Although these diseases are called rare, about 1 million people have a rare disease diagnosis in the Nordic countries. Many of the patients, or their parents, experience a struggle to get the diagnosis in time, be fully understood by the health care providers, and to get access to medicines that can improve their lives.
Martin Ramström, Regional Director Nordic and Baltic at Immedica Pharma, lists three improvement areas to increase the quality of life for people with rare diseases.
Earlier diagnosis an opportunity for a better life
A criterion for a rare disease is that, if untreated, it often leads to extensive disability and a significantly lower quality of life. Therefore, it is necessary to be able to start treatment as soon as possible to minimize the impact the disease has on an affected child. But that is not always the case. The unfortunate reality is that rare diseases often go undiagnosed for extended periods because patients, families, and physicians have limited awareness and knowledge of the disease.
– It must be very frustrating for parents to think that if only the diagnosis had been confirmed earlier, the outcome would probably have been very different, Martin Ramström says.
Symptoms may not always be evident to a doctor who never has encountered a patient with a specific rare disease. There are approximately 7.000 different rare diseases. Understandably physicians cannot know everything, and we need to find new, faster ways of diagnosing to reduce unnecessary suffering.
Use the real experts
Who knows more about living with a rare disease than the patient and their families? For example, parents to a child with a rare illness have unique knowledge that could be of significant use to a much greater extent. Politicians, payers, pharmaceutical companies and healthcare professionals would win by engaging patients as experts and creative forces. Let the true experts in on all necessary levels to make decisions about increasing knowledge, resources, and strategies to improve the living conditions for people with rare diseases.
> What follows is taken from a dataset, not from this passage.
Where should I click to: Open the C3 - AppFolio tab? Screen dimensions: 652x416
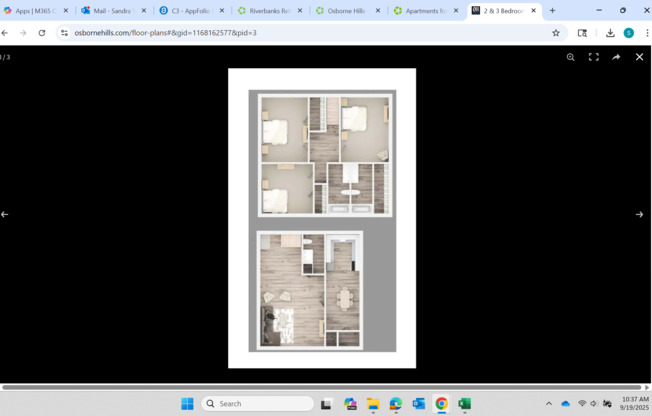click(x=190, y=11)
Access to innovations without delay
There is a considerable need for new medicines to help improve the situation for patients with rare disease. Unfortunately, today’s model for introducing new drugs in healthcare does not fit rare diseases. The systems do not consider the requirements for many rare diseases. For example, data from clinical trials are often less extensive than usual. The increased uncertainty that exists naturally for a smaller patient population creates a barrier to access. Consequence: Either access to patients is dramatically delayed or entirely blocked. Better access models need to be built that better support innovations for the benefit of patients, parents, and society.
Gratifyingly, there is a strong driving force to change how we manage rare diseases in the health care system, especially among dedicated patient representatives and many politicians in the Nordic region. There was positive news from the Swedish Parliament earlier this week. It is decided to develop a specific national strategy and a specific financing model for the introduction of rare disease medicines. Denmark, Norway and Finland have already national plans for rare diseases in place.
– It is not rare to live with a rare disease. There are about one million people in the Nordic region who do this. We need to improve the conditions for patients and families living with a rare disease, concludes Martin Ramström.